## What you are asked to do
Filter the entries, keeping every line with the string "height".

## Supplied data
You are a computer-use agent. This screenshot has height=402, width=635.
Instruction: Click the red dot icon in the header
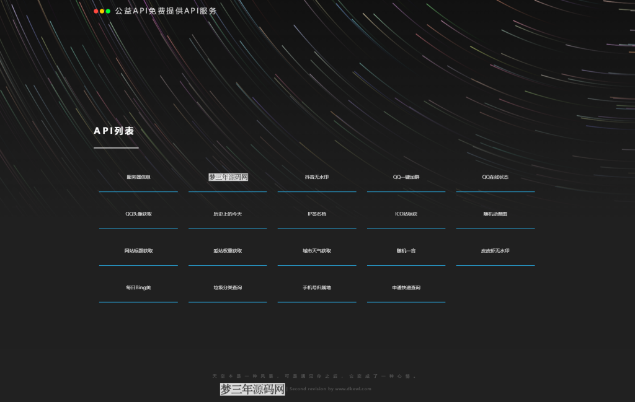(x=96, y=11)
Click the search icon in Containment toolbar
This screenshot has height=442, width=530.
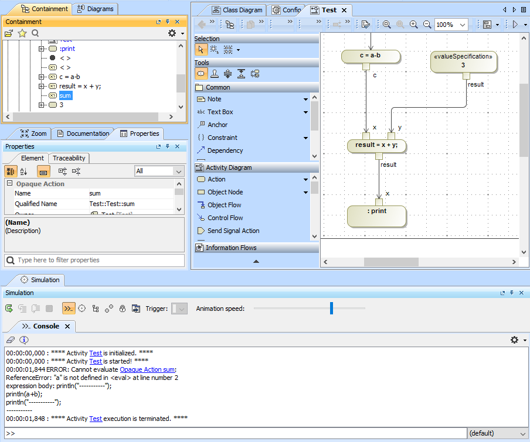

## Expected answer
You are a computer-use agent. This screenshot has height=402, width=635.
This screenshot has height=442, width=530.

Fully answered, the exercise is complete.